- Problem to work on
Beginning with the line that contains "At what coordinates" and ending with the line that contains "the Обновить SpeedPak", reproduce the lines of the entries below exactly, omitting pictures.

- Given data
##########
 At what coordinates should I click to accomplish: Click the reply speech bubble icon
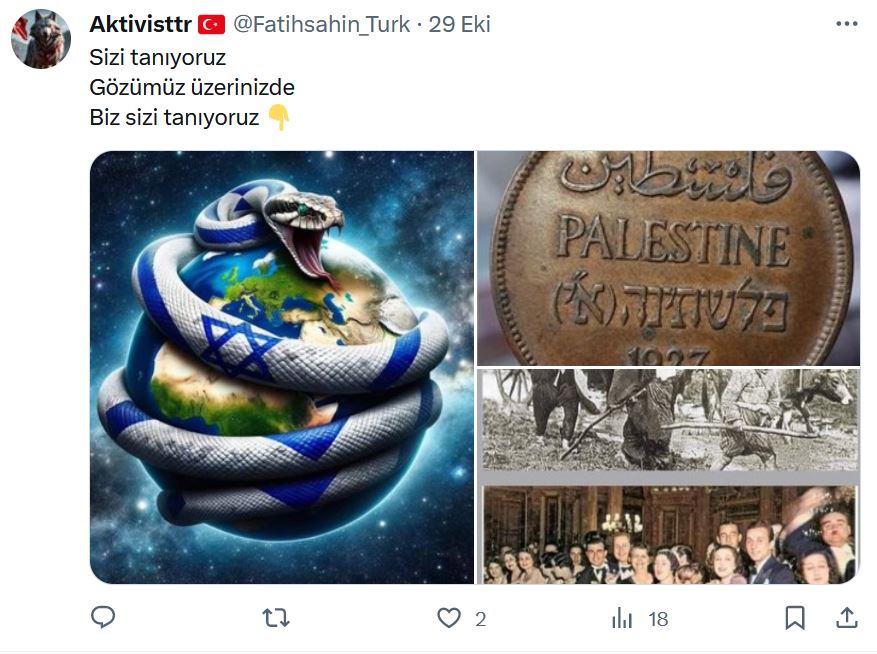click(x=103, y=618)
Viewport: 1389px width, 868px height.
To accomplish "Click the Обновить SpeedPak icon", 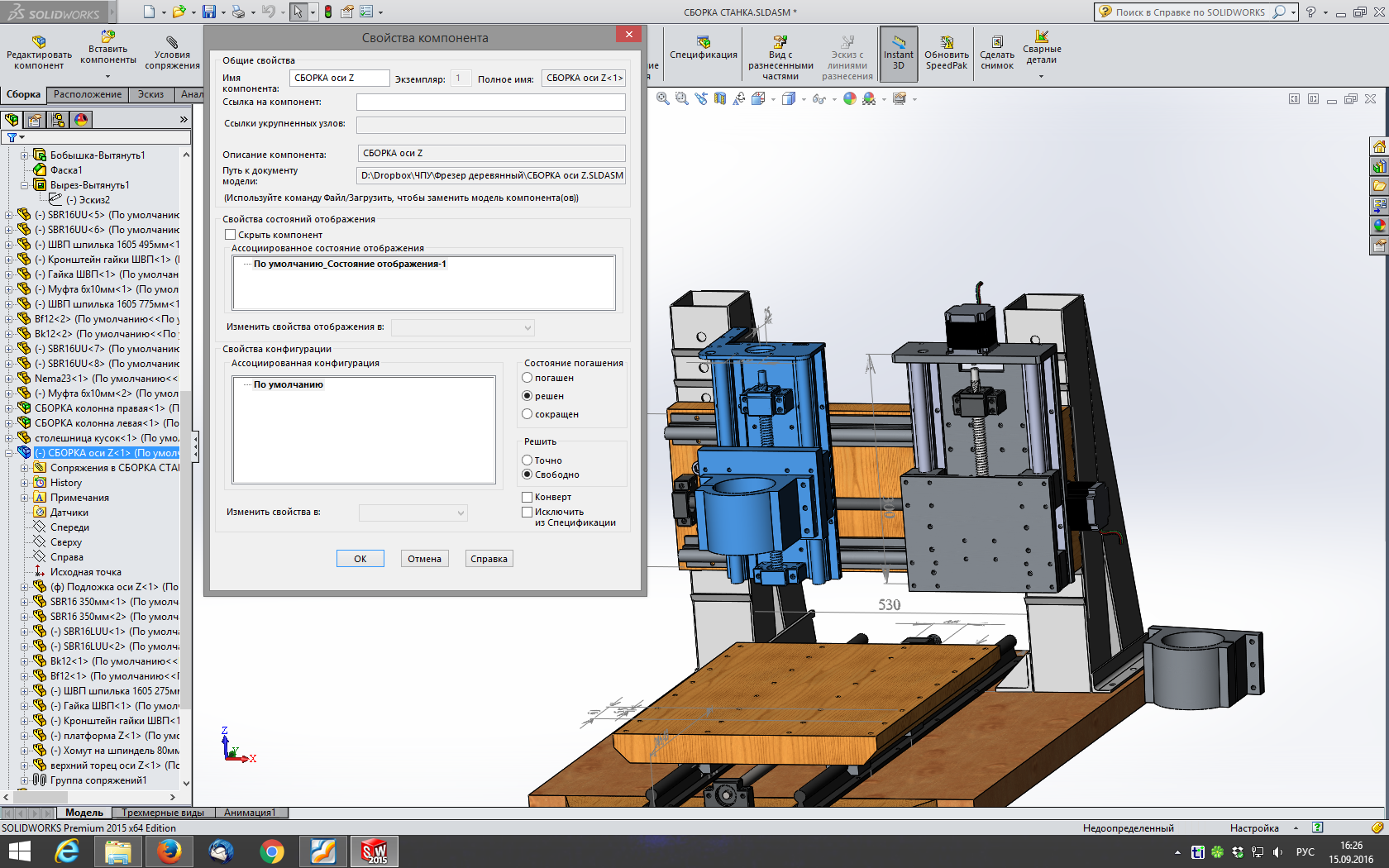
##########
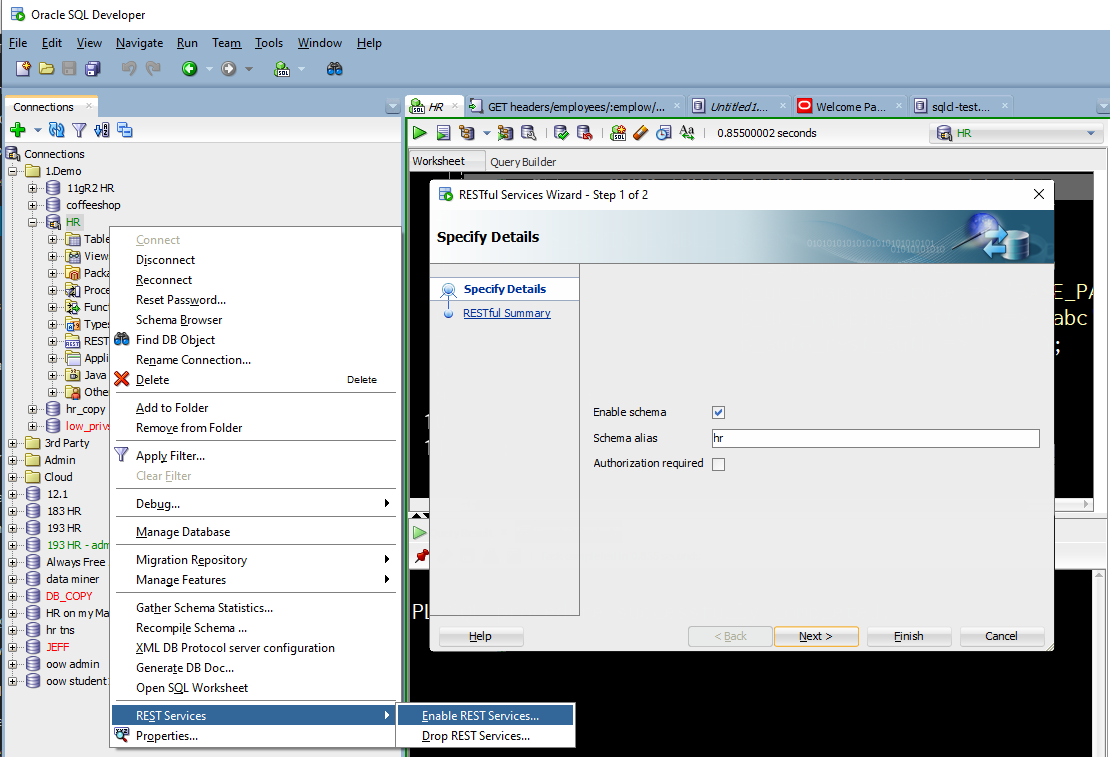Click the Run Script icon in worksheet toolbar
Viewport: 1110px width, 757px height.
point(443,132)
##########
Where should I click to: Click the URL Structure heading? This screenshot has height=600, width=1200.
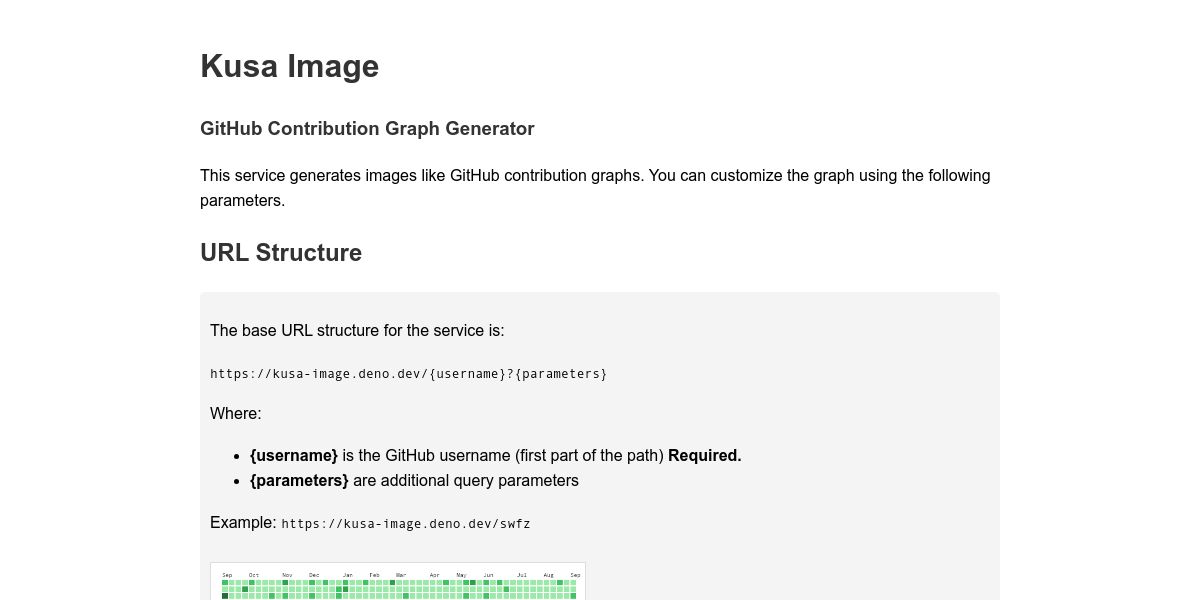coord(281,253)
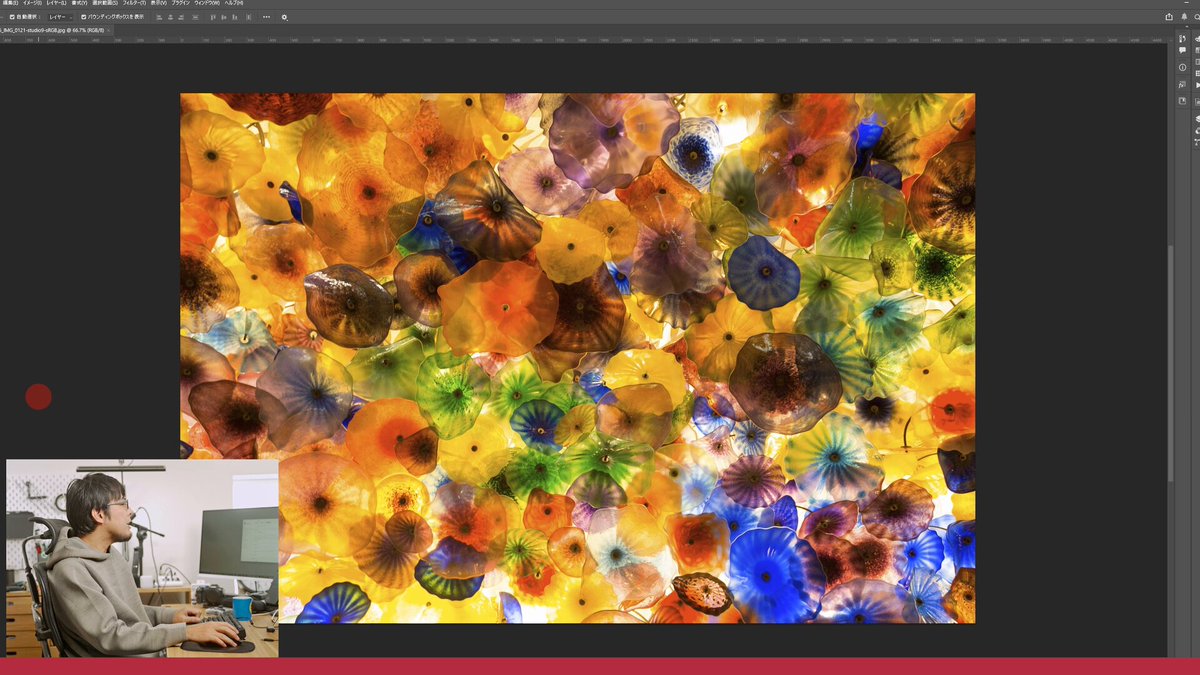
##########
- Answer to this problem
 At what coordinates should I click to accomplish: Click the reply speech bubble icon
click(x=103, y=618)
Viewport: 1389px width, 868px height.
To accomplish "Click the Обновить SpeedPak icon", 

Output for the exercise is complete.